You cant expect everyone to use text. The problem is that instead
of having 2 mediums: One for information, and one for general
"fun surfing" (Gopher and WWW?), they were both merged into one.

That was logical, from a commercial aspect.
That was illogical from the researcher aspect. :P

The internet changes its face with the systems that control it.
At first it was the universaties, so it was all gopher, ftp, and
some www sites - The focus was info. When the commercial arena
arrived, it lifted the internet really high. Unfortunatly, the internet
had to change its face from a mostly information resource to a
commercial resource. "Commercial" as in the ability to provide
commercial services. And ofcourse, commercial services that are
provided by "real world" companies require to be attractive, to get
as many costumers over the other opponents. This is a race, and
the horse is called "public visibility".

The thing that go hurt almost immidiatly, ofcourse, it the information
resource. Since now the information is only "a secondry goal",
unless the information is the goal of the specific commercial service
being served, it is no longer being supported as much as it was
in the past. This is why its now hard to use your common Gopher
client or text-based browser to fetch info just plain and simply -
its because if you are not using the internet for 'services',
you arent really using it for what is now, unfortunatly, its 'true'
purpose.

(Note: dont flame me. I'm not for this. I'm just trying to say how
I think the state of the internet is currently. And just to make this
clear: I hate this state just as well as you.)

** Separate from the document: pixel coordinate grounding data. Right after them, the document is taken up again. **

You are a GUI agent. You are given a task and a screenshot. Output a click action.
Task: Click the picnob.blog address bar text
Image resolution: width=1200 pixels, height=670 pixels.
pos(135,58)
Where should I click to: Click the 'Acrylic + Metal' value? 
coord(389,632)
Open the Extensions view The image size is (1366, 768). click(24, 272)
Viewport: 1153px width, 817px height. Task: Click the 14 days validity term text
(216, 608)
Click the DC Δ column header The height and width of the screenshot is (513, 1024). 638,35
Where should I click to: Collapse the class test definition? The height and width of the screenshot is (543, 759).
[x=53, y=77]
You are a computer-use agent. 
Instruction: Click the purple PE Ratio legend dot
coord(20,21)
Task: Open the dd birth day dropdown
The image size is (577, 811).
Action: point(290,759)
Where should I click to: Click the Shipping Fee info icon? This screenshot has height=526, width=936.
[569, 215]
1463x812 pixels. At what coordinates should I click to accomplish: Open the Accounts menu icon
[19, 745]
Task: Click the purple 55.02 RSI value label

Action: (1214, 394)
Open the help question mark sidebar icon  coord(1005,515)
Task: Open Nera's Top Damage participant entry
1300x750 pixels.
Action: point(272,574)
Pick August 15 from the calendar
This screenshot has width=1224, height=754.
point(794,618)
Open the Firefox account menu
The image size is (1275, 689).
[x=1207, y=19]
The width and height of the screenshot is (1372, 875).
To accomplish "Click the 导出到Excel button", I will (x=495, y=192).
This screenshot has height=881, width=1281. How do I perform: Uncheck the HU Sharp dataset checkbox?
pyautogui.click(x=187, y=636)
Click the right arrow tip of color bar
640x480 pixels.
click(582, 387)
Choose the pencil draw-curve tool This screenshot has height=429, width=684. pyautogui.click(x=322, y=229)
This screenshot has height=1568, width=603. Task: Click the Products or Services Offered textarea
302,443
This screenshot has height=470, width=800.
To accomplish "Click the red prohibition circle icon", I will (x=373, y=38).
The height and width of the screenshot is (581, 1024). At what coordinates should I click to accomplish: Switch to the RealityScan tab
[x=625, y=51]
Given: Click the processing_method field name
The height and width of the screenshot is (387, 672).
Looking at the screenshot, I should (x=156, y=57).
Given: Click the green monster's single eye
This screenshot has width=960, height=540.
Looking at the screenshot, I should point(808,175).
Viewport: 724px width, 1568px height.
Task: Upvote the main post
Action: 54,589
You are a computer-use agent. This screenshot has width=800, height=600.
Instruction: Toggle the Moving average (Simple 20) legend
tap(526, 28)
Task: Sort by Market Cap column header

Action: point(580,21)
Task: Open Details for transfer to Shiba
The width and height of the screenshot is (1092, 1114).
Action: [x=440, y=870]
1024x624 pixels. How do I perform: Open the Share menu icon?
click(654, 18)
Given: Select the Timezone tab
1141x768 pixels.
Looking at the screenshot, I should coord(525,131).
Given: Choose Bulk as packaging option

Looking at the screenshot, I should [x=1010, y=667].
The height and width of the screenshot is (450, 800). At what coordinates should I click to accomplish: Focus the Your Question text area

Now, here's something intresting: Nearly all the "dot com" companies
have been almost totally crashed. The 'dream' is over, or etleast
entered a long winter sleep. My guess is that the internet is going
to change its face again. Commercial services are still going to
play a big part in it, thats no doubt. But I dont think that its
going to be as before... since the dot com buisness is starting to
loose the huge influence it had so far, I think that a rather 'new'
power is going to take atleast a piece of the helm.

I call it "The Open Source community", but I dont really refer
to open source software. Basicly i'm talking about services that
will be provided for free, or a small charge, yet still not commercial
in nature. The best old and existing example I can think of is
the IRC networks: They are there. We dont pay them, and infact - no
one does. They are there because of the good will of their operators.
Its a public service from the public, to the public. Basicly I think
that etleast part of the internet is now going to go on in this
direction - You could say that the internet is going back to the hands
of its users. It never really left our control - we've just let it
slip abit. :)

Dont you think so?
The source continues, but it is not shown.